America truly has more than a problem. Pick any industry or institution and the stories are there, indicating that there are no cultural boundaries for sexual assault and harassment. We need to do more than root out the abusers; we need to rethink our sexual culture, which makes sex objects of females and rewards men for aggression, for testing boundaries, and doing the unexpected. Men in such a culture might become predators particularly when they are powerful, famous, and protected. “When you’re a star, they let you do it,” Trump said.
Culture of Silence
Sexual predation happens because men have more power than women and because they can get away with it. It’s acceptable—not by the women but by the culture of silence that permits and condones such behavior. Women are beginning to speak out, but we need men who know who is doing the harassing to stop colluding with the sexual predators and speak out, too. Collusion enabled Weinstein to continue for 30 years. This is how a rape and sexual harassment culture works.
As women come forward and the names of sexual predators circulate through all forms of media, as companies and institutions begin to enforce the rules they say they have, the aggressors will begin to face consequences. It may mean that men lose their jobs or are blackballed from jobs they want. It may mean they face the legal consequences of their actions. It may also mean that the numbers of survivors speaking out and the sheer magnitude of the problem leads to attention fatigue, and the issue slides out of focus again. And, as with domestic violence, there will be those women whose false claims cause a backlash that taint the credibility of survivors.
We should also be aware of and sensitive to those women survivors who have not spoken out because they feel that exposure diminishes their trauma and can even retraumatize survivors. Actress Rachel Wood, who has disclosed her rape and sexual abuse, has tweeted, “Has anyone elses [sic] PTSD been triggered thru [sic] the roof? I hate that these feelings of danger are coming back.”
The media, our taste for the sensational, and the anger that drives us, must find a balance between continuing to expose perpetrators, showing solidarity with women, and respecting the due process of law.

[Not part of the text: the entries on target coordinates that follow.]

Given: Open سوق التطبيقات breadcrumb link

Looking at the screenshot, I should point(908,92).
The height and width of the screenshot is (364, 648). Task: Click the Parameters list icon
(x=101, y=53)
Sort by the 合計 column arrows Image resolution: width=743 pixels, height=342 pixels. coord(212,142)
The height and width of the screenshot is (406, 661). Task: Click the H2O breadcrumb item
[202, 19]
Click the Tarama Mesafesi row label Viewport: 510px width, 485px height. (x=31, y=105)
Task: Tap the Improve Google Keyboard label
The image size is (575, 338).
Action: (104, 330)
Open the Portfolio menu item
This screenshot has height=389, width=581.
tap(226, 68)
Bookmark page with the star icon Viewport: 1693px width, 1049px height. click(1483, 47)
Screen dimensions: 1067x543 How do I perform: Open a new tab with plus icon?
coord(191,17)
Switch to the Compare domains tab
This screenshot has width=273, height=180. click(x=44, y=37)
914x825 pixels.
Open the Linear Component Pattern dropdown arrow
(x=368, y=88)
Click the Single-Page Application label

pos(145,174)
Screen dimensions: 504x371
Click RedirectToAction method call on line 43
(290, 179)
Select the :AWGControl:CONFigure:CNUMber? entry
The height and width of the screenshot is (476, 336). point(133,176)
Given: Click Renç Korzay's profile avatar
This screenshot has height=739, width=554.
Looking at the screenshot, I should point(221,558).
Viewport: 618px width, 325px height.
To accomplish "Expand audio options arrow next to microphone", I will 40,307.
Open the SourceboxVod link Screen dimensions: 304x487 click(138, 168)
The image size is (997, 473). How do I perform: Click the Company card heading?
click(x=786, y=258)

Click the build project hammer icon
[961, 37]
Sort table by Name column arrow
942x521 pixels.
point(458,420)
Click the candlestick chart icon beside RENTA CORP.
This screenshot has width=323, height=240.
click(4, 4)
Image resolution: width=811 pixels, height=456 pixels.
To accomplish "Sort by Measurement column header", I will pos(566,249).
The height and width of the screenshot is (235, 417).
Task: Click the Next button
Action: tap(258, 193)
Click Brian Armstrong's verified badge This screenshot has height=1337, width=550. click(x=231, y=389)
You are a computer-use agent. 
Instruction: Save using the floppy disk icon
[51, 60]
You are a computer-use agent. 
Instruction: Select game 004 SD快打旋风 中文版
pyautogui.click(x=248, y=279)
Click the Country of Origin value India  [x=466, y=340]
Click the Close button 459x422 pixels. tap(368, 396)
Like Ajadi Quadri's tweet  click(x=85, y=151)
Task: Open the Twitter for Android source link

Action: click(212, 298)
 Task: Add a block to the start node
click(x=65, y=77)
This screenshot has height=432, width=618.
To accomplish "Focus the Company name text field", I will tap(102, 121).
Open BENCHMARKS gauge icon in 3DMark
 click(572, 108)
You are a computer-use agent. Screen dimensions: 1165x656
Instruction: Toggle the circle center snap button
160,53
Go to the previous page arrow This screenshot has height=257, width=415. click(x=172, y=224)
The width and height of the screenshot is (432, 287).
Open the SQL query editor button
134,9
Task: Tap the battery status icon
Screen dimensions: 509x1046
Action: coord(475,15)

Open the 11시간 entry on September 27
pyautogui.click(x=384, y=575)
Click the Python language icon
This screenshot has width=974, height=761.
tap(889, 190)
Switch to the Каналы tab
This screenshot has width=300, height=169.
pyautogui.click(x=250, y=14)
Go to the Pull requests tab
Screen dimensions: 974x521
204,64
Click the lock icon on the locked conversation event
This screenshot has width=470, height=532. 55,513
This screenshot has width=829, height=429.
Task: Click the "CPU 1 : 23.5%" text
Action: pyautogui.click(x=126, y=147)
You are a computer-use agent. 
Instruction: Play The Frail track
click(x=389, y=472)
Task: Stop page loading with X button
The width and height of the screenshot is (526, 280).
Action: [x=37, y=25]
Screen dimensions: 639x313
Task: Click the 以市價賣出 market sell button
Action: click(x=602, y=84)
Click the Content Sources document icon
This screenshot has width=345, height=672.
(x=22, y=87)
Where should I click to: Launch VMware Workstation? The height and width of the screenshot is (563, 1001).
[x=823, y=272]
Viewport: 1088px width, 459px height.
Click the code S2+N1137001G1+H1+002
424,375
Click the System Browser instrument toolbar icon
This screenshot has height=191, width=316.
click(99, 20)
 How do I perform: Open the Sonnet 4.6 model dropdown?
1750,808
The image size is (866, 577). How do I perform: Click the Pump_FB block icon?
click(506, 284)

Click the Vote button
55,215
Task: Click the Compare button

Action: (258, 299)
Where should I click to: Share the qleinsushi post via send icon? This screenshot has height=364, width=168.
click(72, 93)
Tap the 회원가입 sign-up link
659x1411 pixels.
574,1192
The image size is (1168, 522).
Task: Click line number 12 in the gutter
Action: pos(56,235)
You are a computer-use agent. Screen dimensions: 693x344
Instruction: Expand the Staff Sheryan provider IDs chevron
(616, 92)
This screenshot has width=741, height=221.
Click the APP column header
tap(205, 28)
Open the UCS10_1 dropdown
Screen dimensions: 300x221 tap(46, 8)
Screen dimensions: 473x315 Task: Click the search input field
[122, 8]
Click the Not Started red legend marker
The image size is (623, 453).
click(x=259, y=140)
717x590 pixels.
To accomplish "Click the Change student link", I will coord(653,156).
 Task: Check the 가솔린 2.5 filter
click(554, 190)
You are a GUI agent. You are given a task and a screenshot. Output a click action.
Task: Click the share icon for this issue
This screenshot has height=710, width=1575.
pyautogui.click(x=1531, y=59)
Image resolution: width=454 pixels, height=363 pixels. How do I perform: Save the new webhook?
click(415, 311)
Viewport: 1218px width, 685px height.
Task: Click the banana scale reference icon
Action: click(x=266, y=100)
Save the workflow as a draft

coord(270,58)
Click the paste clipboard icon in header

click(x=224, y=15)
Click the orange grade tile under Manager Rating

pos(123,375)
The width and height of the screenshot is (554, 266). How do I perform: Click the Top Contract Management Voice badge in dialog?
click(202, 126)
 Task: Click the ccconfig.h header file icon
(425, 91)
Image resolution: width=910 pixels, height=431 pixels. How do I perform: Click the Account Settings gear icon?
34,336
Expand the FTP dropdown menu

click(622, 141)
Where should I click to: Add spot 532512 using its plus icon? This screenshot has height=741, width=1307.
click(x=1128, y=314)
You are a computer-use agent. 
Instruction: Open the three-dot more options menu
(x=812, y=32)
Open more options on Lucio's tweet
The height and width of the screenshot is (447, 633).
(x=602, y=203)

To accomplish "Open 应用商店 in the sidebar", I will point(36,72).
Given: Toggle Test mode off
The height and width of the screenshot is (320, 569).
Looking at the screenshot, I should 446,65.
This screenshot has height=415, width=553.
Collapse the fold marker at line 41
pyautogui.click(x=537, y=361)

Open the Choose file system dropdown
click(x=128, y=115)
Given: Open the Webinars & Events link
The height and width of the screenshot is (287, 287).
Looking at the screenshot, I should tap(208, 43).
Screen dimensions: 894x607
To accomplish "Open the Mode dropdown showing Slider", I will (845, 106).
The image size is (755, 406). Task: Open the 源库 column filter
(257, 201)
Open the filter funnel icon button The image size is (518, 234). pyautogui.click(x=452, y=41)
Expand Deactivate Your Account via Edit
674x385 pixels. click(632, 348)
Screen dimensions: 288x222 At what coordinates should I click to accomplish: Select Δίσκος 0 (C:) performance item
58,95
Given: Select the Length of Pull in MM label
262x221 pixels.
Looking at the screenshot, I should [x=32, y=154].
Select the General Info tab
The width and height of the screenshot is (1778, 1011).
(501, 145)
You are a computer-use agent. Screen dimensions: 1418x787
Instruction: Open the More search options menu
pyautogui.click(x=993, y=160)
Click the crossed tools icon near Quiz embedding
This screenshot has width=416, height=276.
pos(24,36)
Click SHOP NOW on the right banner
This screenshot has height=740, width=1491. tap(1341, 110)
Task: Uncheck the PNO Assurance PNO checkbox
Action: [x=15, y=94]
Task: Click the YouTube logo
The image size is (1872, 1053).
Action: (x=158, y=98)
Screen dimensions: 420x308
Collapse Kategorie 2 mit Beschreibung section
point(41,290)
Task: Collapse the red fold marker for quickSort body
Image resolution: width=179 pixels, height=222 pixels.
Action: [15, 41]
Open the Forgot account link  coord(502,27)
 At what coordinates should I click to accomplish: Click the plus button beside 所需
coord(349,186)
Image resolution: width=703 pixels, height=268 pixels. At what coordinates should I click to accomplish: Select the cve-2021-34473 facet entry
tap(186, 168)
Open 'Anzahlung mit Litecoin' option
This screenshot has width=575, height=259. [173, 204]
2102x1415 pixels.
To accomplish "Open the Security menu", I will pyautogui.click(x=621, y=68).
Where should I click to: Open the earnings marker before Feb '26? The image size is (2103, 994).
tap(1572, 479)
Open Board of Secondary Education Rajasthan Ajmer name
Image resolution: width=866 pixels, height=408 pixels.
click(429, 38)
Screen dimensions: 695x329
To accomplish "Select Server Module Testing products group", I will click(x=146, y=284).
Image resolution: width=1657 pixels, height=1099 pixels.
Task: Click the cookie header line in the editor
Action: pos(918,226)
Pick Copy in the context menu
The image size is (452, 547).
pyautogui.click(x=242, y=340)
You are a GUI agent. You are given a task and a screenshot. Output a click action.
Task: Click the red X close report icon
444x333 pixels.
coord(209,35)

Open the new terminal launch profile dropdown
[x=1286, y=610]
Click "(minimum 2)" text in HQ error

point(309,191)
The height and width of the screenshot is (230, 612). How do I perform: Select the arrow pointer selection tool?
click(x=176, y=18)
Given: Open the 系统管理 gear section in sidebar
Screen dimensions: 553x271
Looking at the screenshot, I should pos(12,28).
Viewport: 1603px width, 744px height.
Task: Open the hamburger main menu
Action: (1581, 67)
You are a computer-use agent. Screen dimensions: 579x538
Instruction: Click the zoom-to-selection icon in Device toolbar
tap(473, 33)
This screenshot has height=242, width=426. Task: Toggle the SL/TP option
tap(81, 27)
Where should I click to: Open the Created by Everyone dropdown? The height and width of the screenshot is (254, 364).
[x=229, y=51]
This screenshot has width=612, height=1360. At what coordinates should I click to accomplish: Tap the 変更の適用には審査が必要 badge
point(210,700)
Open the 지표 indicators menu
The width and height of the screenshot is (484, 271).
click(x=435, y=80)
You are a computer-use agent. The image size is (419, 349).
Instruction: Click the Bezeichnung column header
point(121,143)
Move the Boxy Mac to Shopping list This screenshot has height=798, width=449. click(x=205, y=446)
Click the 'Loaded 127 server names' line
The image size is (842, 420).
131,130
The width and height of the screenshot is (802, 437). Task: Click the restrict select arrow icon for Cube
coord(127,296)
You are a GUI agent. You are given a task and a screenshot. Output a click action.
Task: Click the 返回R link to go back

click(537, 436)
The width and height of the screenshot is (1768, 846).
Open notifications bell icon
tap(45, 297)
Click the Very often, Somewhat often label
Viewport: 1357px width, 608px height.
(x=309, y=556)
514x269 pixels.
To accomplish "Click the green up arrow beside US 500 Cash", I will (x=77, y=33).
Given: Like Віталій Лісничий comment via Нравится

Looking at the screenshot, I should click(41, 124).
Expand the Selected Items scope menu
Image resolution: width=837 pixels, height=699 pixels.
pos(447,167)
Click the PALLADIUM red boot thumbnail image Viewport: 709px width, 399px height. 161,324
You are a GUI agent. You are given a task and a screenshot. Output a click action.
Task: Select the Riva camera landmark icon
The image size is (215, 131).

And this really is not just a women’s issue. There are reports that 23 percent of men and boys experience sexual violence or harassment over their lifetime. The rates of rape or sexual assault are lower for men than for women, but males report that sexual coercion, which pressures or manipulates men and boys into sexual activity they don’t want, happens at a rate nearly equal to that experienced by women.
Changing the Culture
Changing the culture will take time and means investing in prevention programs that address the causes of sexually abusive behavior. Current prevention programs are usually aimed at teens and young adults, and focus on teaching girls and women how to decrease their risk of being assaulted. These types of programs are less than effective because they do not address the reality that most assaults are committed by someone known and trusted by the teens and young adults, by someone in power, such as a teacher, supervisor, close friend or family member.
We can each do our part to change the sexual culture. We can be involved in ensuring that prevention begins in early childhood and continues for life. As parents and grandparents, we can find teachable moments in our homes and we can work with educators to teach our children skills to prevent violence. Skills like these include empathy for others, communication, and problem solving that are augmented by programs that promote healthy sexual behavior, respect for self and others, and the true meaning of consent.